Unlike the similar tcmalloc where the linked list of individual blocks leads to back-to-back allocations of the same block size will spread across a different span of memory pages each time (depending on free order), rpmalloc keeps an “active span” for each size class. This leads to back-to-back allocations will most likely be served from within the same span of memory pages (unless the span runs out of free blocks). The rpmalloc implementation will also use any “holes” in memory pages in semi-filled spans before using a completely free span.

Producer-consumer scenario

Compared to the tcmalloc implementation, rpmalloc does not suffer as much from a producer-consumer thread scenario where one thread allocates memory blocks and another thread frees the blocks. In tcmalloc the free blocks need to traverse both the thread cache of the thread doing the free operations as well as the global cache before being reused in the allocating thread. In rpmalloc the freed blocks will be reused as soon as the allocating thread needs to get new spans from the thread cache.

Best case scenarios

Threads that keep ownership of allocated memory blocks within the thread and free the blocks from the same thread will have optimal performance.

Threads that have allocation patterns where the difference in memory usage high and low water marks fit within the thread cache thresholds in the allocator will never touch the global cache except during thread init/fini and have optimal performance. Tweaking the cache limits can be done on a per-size-class basis.

Worst case scenarios

Since each thread cache maps spans of memory pages per size class, a thread that allocates just a few blocks of each size class (16, 32, 48, ...) for many size classes will never fill each bucket, and thus map a lot of memory pages while only using a small fraction of the mapped memory. However, the wasted memory will always be less than 64KiB per size class.

An application that has a producer-consumer scheme between threads where one thread performs all allocations and another frees all memory will have a sub-optimal performance due to blocks crossing thread boundaries will be freed in a two step process - first deferred to the allocating thread, then freed when that thread has need for more memory pages for the requested size. However, depending on the use case the performance overhead might be small.

Threads that perform a lot of allocations and deallocations in a pattern that have a large difference in high and low water marks, and that difference is larger than the thread cache size, will put a lot of contention on the global cache. What will happen is the thread cache will overflow on each low water mark causing pages to be released to the global cache, then underflow on high water mark causing pages to be re-acquired from the global cache.

Caveats

Cross-thread deallocations are more costly than in-thread deallocations, since the spans are completely owned by the allocating thread.
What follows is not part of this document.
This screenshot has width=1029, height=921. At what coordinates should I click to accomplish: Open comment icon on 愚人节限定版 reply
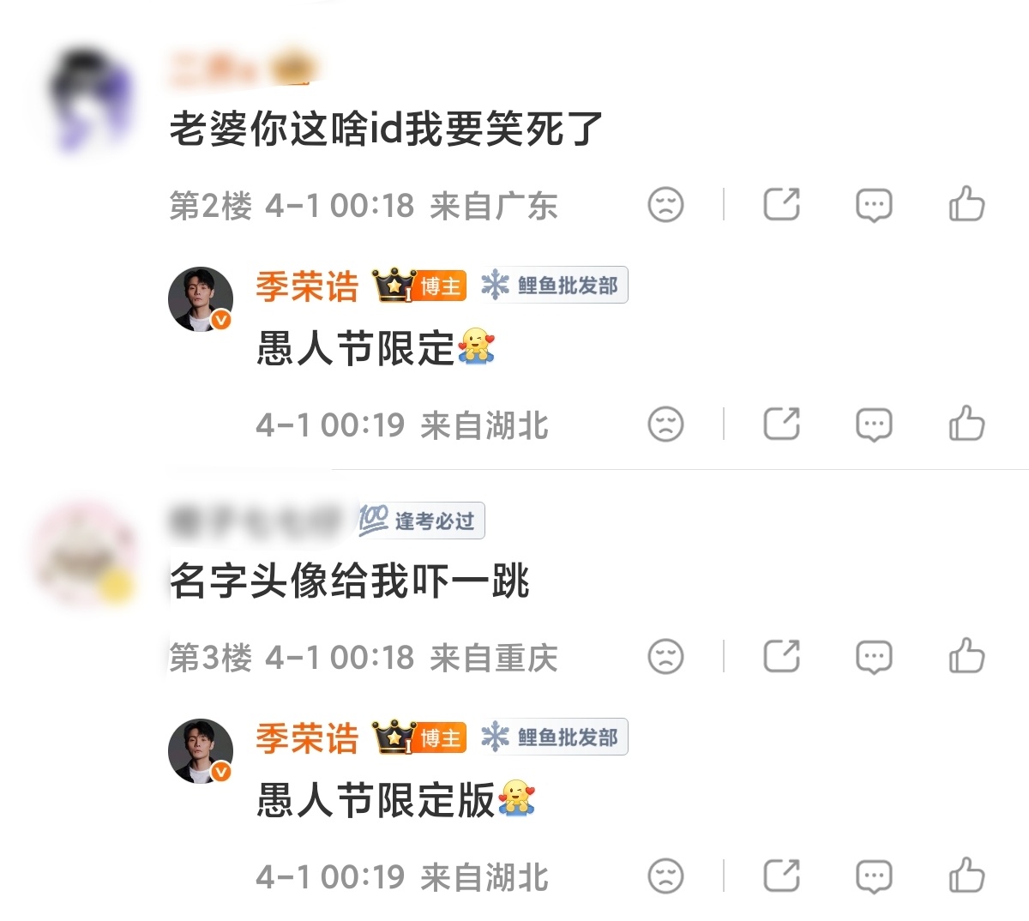(874, 876)
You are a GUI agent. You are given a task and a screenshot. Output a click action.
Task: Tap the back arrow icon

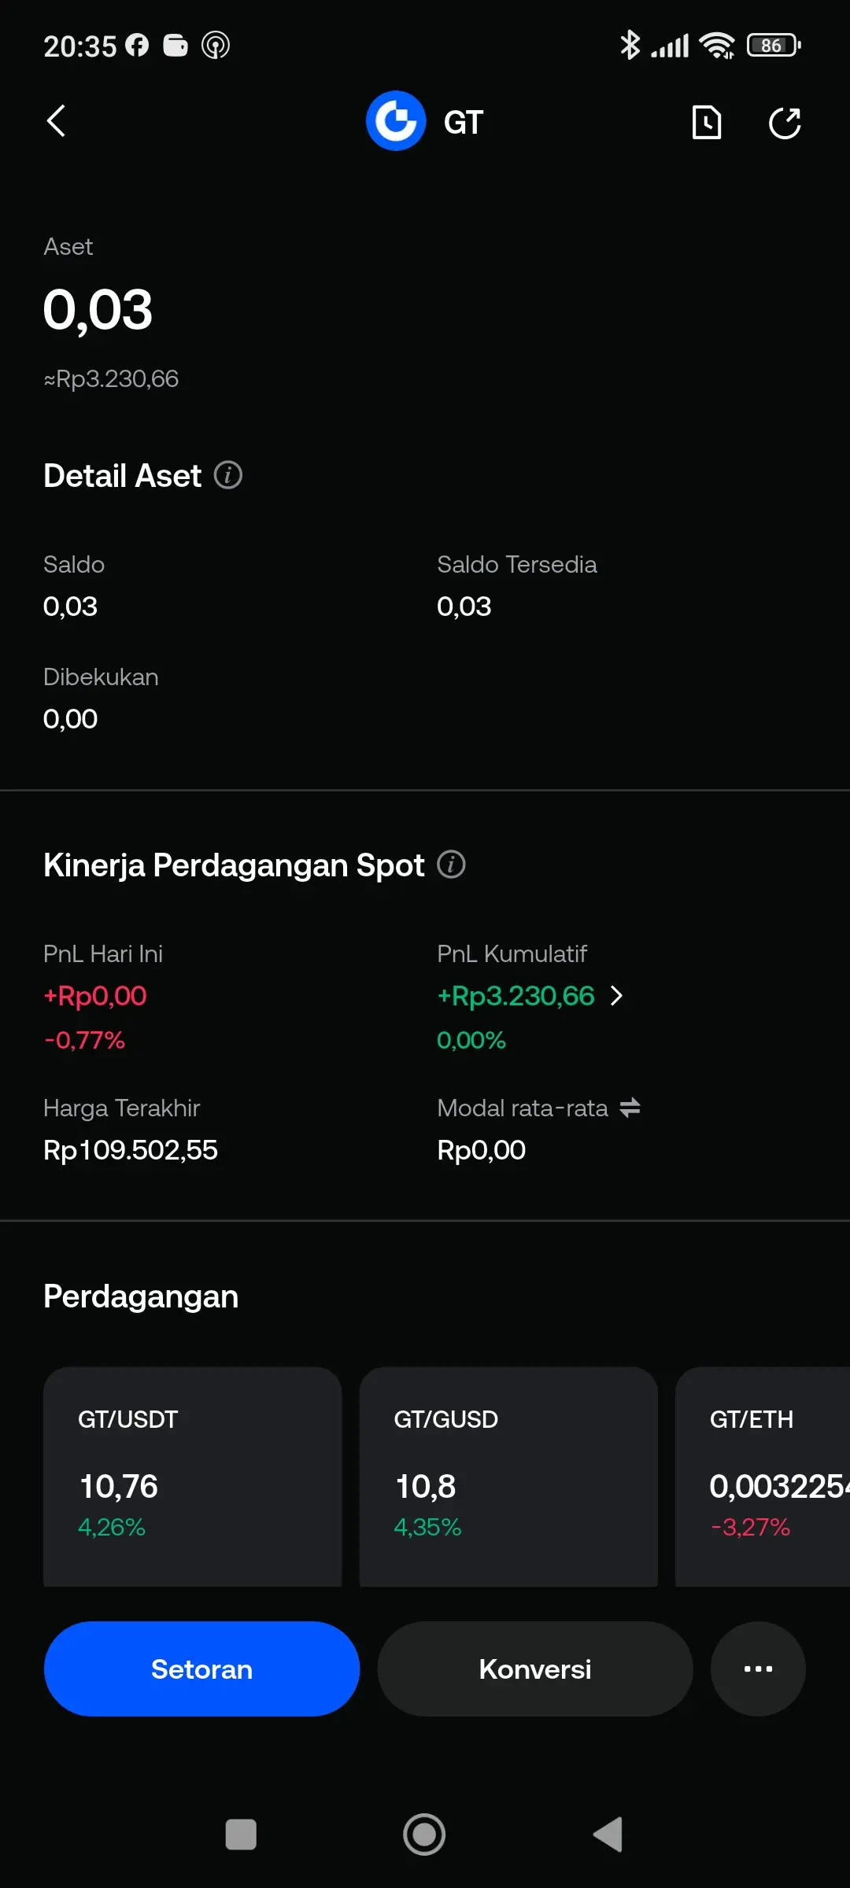click(x=56, y=121)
The free operation will be deferred using an atomic list operation and the actual free operation will be performed when the owner thread requires a new block of the corresponding size class.

VirtualAlloc has an internal granularity of 64KiB. However, mmap lacks this granularity control, and the implementation instead oversizes the memory mapping with 64KiB to be able to always return a memory area with this alignment. Since the extra memory pages are never touched this will not result in extra committed physical memory pages, but rather only increase virtual memory address space.

The free, realloc and usable size functions all require the passed pointer to be within the first 64KiB page block of the start of the memory block. You cannot pass in any pointer from the memory block address range.

All entry points assume the passed values are valid, for example passing an invalid pointer to free would most likely result in a segmentation fault. The library does not try to guard against errors.